Updating Users during a Service Disruption

This page intentionally is quite verbose to give people a clear background to the suggestions. Ultimately, I expect we would want a summary page of this that people could refer to in the event of a disaster with quick step-by-step bullet points.

Planned Service Disruption

In advance of the disruption, the following steps should be taken:

  • The CO planning the service disruption should ensure that Support are aware of the outage including the reasons behind it and the expected time for the outage so that they can answer user queries.
  • Support should then consider what impact this might have on users (e.g. lab exams, deadlines) and discuss with the CO responsible for the outage.
  • The CO should be responsible for updating the Service Disruption page - http://computing.help/statuspage
  • The CO should also email sys-announce (or a smaller selected group if more appropriate) with details of the disruption giving an estimated timeout.
  • On the day of the disruption, the CO should put up the initial message on the support pages by editing the alert status page on computing.help.

During the disruption:

  • If the planned disruption looks as though it will exceed the initial planned downtime, the CO responsible for the outage should ensure that support are updated. They can then update web pages/notice boards. This should be done at regular intervals.
  • Where support are not kept informed, they should actively chase at regular intervals for updates.
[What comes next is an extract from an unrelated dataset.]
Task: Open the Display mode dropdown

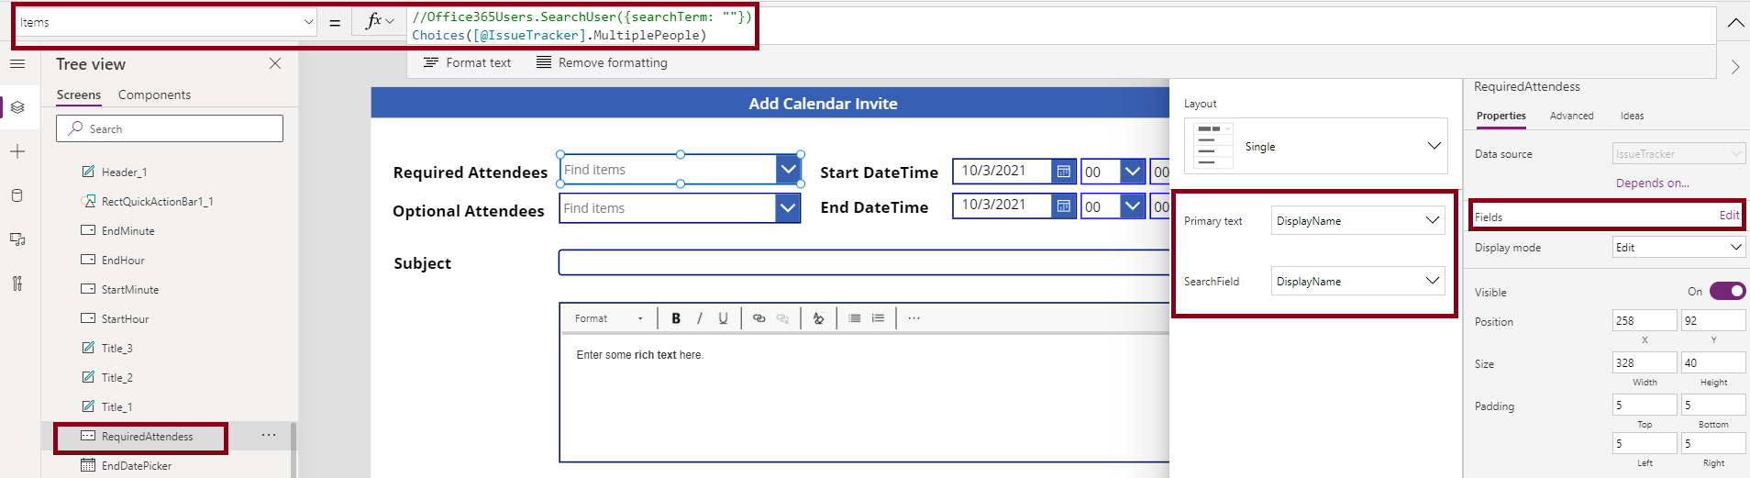Action: [1678, 247]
Un-planned Service Disruption

The aim should be to let users know about disruption as soon as possible even if the reason for the disruption has not been determined and then to keep them regularly informed of progress.
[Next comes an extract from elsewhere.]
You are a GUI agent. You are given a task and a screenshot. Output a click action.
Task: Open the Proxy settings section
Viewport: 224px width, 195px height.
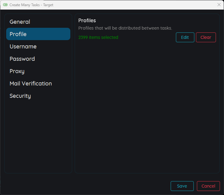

  • If the disruption hasn't been reported to COs by support (e.g. a CO has identified the problem or a user has gone directly to a CO) support should be contacted straight away. If this happens out of hours .....
  • If support have been contacted first they should notify the appropriate team and should update http://computing.help.inf.ed.ac.uk/statuspage
  • The extent of the disruption should be assessed by the Unit(s) dealing with the problem and support to establish which users need to be contacted.
  • Support should then devolve the details amongst the team, including details of who to contact for updates. To avoid unnecessary disturbances, contact should be between 1 CO and 1 member of the support team.
  • Where possible, affected users should be emailed immediately. This can be done by support but the CO(s) dealing with the outage should be prepared to spend a short while explaining the situation and if possible give an estimate of the time it might take to bring the service back.
  • An entry should be made in alertmessage.inc and this needs to be kept up to date. This is particularly important when the service has resumed.
  • Support should ensure that ISS are aware of potential disruption to students, particularly near deadlines.
  • For major disruptions, notice boards should be placed in the Forum. This is particularly important where it has not been possible to email users. Notices should also be placed in the Forum Support area and possibly printer areas.
  • If the disruption affects AT, appropriate notices should be put on all levels. As the AT support is not manned all the time, support should consider the need to send someone across. The AT lab bookings should be checked.
  • For major disruptions, support should arrange for offices to be visited. It may be that admin staff will be available to help with this.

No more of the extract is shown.